California’s 1,100 miles of coastal beaches, many with soft sand and great waves and fun piers, are among the state’s greatest assets, destinations for locals and visitors alike.
But new research shows that for many Californians, the beach is out of reach.
While the beach itself is intended to be free or inexpensive, ancillary expenses and social barriers often make it tough for low-income residents to enjoy a day on the sand.
This week, legislation was introduced in Sacramento aimed at fixing that problem.
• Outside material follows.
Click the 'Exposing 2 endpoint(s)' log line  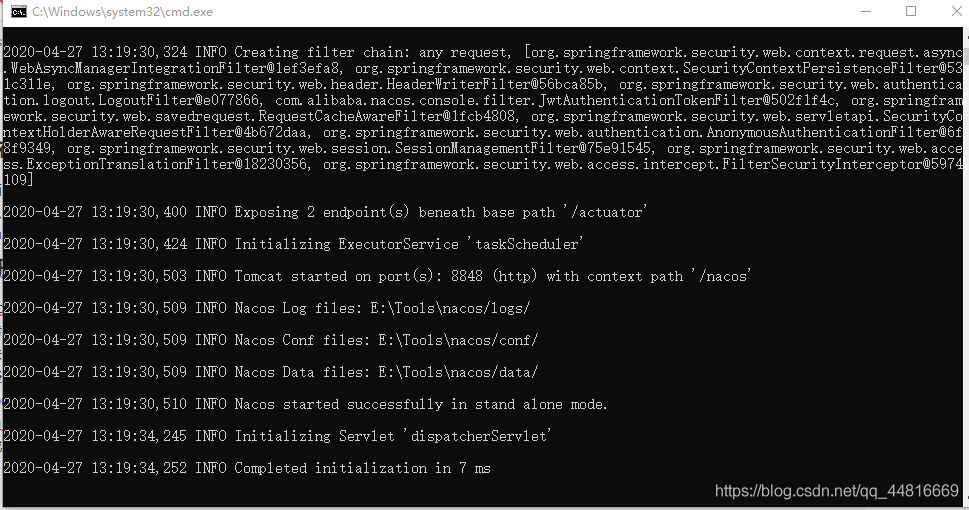[x=325, y=212]
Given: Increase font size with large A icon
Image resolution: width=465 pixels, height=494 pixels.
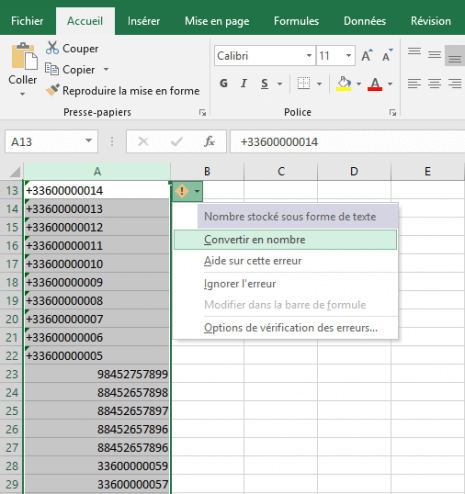Looking at the screenshot, I should (367, 55).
If passed, Assembly Bill 250 would direct the state Coastal Conservancy to develop new, low-cost accommodations and improve existing affordable accommodations, with the goal of making a trip to the beach more accessible for families that don’t have a lot of money and might have to travel far.
“It’s heartbreaking to see lower-income families and middle-class families who never have seen the beach or enjoyed waking up to the sounds of tides and the salt in the air,” said Lorena Gonzalez Fletcher, D-San Diego, who introduced the legislation Monday.
“It’s heartbreaking for me because it’s such a part of the California experience.”
The bill comes days after researchers at UCLA released a study that details how travel costs and lack of affordable accommodations prevent low-income families from going to the beach.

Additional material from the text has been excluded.